▶ DOCUMENT TEXT
# # # #

11 Replies Latest reply on Jan 13, 2007 10:48 PM by Ovidiu Feodorov

    Failover refactoring

    Ovidiu Feodorov Master

      1. The clustering/failover support has been refactored as follows:

      There is a new PER_INSTANCE ClusteringAspect part of ClusteredConnectionFactory's stack, which encapsulates load balancing and failover node picking policies. Each client-side delegate is guarded by a PER_INSTANCE FailoverValveInterceptor instance. The valve is normally open. On failover, all valves under a connection are closed recursively. If there are active threads through valve on closing, the current behavior is that closeValve() waits until all active threads unwrap (I could change this if necessary). Once the valve is closed, no threads are allowed through it until is explicitly opened again. The client-side failover event (which includes operating the valves, among other things) is detected and controlled by PER_VM FailoverAspect.

      2. ClientClusteredConnectionFactoryDelegate doesn't extend ClientConnectionFactoryDelegate anymore. Also, I introduced two distinct aspect stacks corresponding to clustered ConnectionFactories and non-clustered ConnectionFactories.

      3. One can register a FailoverListener to a JBossConnection and so to be notified when a failover starts and ends. So far, known events are FAILURE_DETECTED, FAILOVER_STARTED, FAILOVER_COMPLETED, FAILOVER_FAILED.

      4. The initialization of the AOP stack is done by a specialized component (ClientAOPStackLoader). Both ConnectionDelegate and ClusteredConnectionDelegate delegate to it. getAOPStackConfig() is not part of the ConnectionFactory interface anymore.

      Some tests fail, but I will follow up on that soon.

      I added a boatload of failover mop-up tasks, grouped under http://jira.jboss.org/jira/browse/JBMESSAGING-706

        • 1. Re: Failover refactoring
          Tim Fox Master

          Looks nice

          • 2. Re: Failover refactoring
            Clebert Suconic Master

            Why did you remove testSimpleFailover from FailoverTest?

            This test killed the server, and performed an invocation while the server is dead. Something would intercept an exception from the communication layer and activate failover from that exception.

            I reactivated the test on my local copy, and the test fails.

            • 3. Re: Failover refactoring
              Clebert Suconic Master

              I just want to add two points that were also part of the refactoring.

# # # #

▶ GIVEN INFORMATION
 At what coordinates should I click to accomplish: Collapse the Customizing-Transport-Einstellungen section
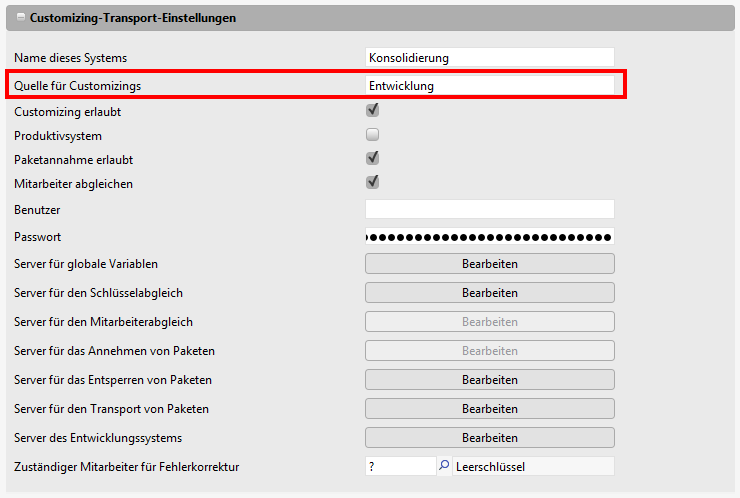pyautogui.click(x=20, y=18)
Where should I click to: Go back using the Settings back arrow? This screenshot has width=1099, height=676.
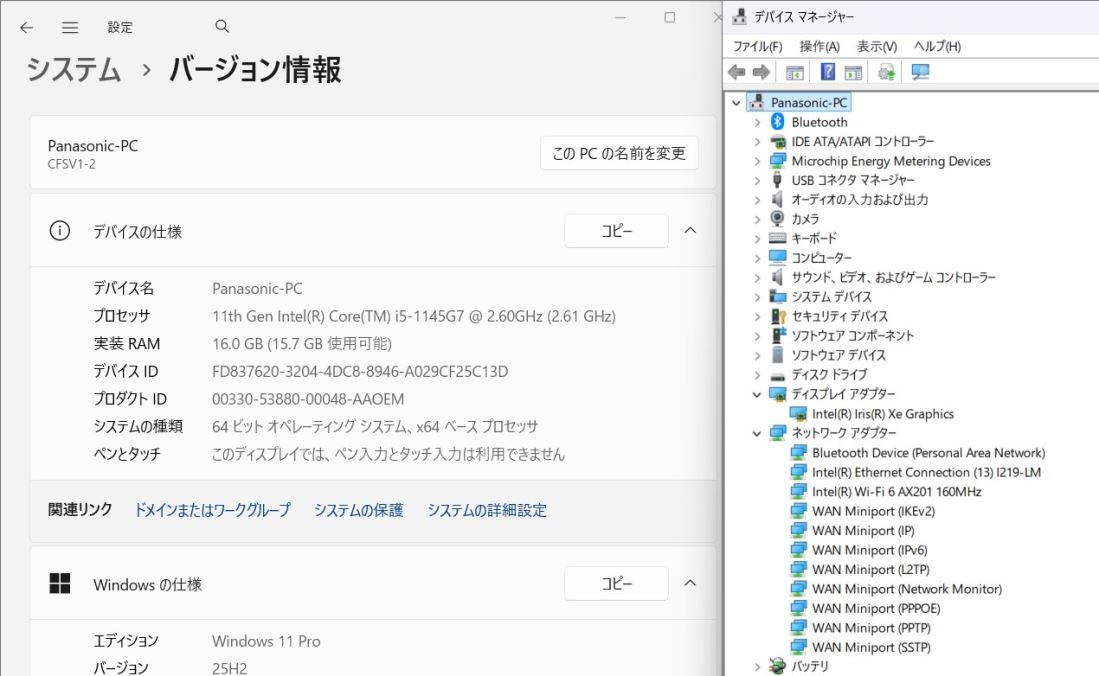[x=26, y=28]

# # # #

▶ SET TASKS
(A) From the failover refactoring thread, quote everything from "There is a new" down to "by PER_VM FailoverAspect.".
(B) Answer these from the failover refactoring thread:
(i) Which aspect detects and controls the client-side failover event?
(ii) Which component handles the initialization of the AOP stack?
(iii) Which test did Clebert Suconic ask about being removed, and from which class?
(C) Write what comes next in the failover refactoring thread, picking up after its final sentence.

▶ RESULTS OF THE EXERCISE
(A)
There is a new PER_INSTANCE ClusteringAspect part of ClusteredConnectionFactory's stack, which encapsulates load balancing and failover node picking policies. Each client-side delegate is guarded by a PER_INSTANCE FailoverValveInterceptor instance. The valve is normally open. On failover, all valves under a connection are closed recursively. If there are active threads through valve on closing, the current behavior is that closeValve() waits until all active threads unwrap (I could change this if necessary). Once the valve is closed, no threads are allowed through it until is explicitly opened again. The client-side failover event (which includes operating the valves, among other things) is detected and controlled by PER_VM FailoverAspect.

(B)
(i) The PER_VM FailoverAspect.
(ii) ClientAOPStackLoader.
(iii) testSimpleFailover, from FailoverTest.

(C)
              - performFailover was made part of ClientConnectionDelegate (public method)
              - There is one instance of the Valve per Delegate. That means when a failure happens we will have to close multiple valves.

              • 4. Re: Failover refactoring
                Ovidiu Feodorov Master

                New stuff:

                Messages that come over a failed-over connection are now preferentially routed to their corresponding failover queues (and not the other local queues, as it was the case so far)

                • 5. Re: Failover refactoring
                  Clebert Suconic Master

                  > (and not the other local queues, as it was the case so far)

                  We had routers taking care of this, balancing between local queues and failedover queues. Did you change this policy?

                  • 6. Re: Failover refactoring
                    Clebert Suconic Master

                    I had this conversation in private with Ovidiu, and I wanted to make a public post about this.

                    I'm kind of concerned about the fact we are using multiple valves (instead of a single instance per connection).

                    The way is implemented now, you have a Valve on every descendant of Connection (Sessions, Producers, Consumers and Browsers).

                    When we get a failure, we have to close every single valve before performing a failover, i.e. The lock is not atomic and you have multiple locks.

                    The problem is when you place a try..catch(IOException) on the ValveIntercetor to capture failure exceptions. In cases where you have multiple threads using the same Connection (multiple sessions/threads on the same Connection). As the lock should be aways atomic (close every valve for the failed Connection), you can have multiple Threads trying to close the whole hierarchy of valves.

                    Lets talk in examples:

                    - You have one Connection and 50 Threads/50 Sessions. Suppose all these 50 Threads are communicating at the same time.

                    - We kill the server, all of the 50 threads are going to catch an IOException at the same time.

                    - As all of the 50 threads are going to catch the exception at the same time... All of them are going to close the valve at the same time. Valve close is a loop on the hierarchy:

                     // from HierarchicalStateSupport
                     public void closeChildrensValves() throws Exception
                     {
                     if (children == null)
                     {
                     return;
                     }
                    
                     for(Iterator i = children.iterator(); i.hasNext(); )
                     {
                     HierarchicalState s = (HierarchicalState)i.next();
                     ((Valve)s.getDelegate()).closeValve();
                     }
                     }
                    
                     public void openChildrensValves() throws Exception
                     {
                     if (children == null)
                     {
                     return;
                     }
                    
                     for(Iterator i = children.iterator(); i.hasNext(); )
                     {
                     HierarchicalState s = (HierarchicalState)i.next();
                     ((Valve)s.getDelegate()).openValve();
                     }
                     }
                    


                    I belive we should use a single Valve instance, the way it was done before.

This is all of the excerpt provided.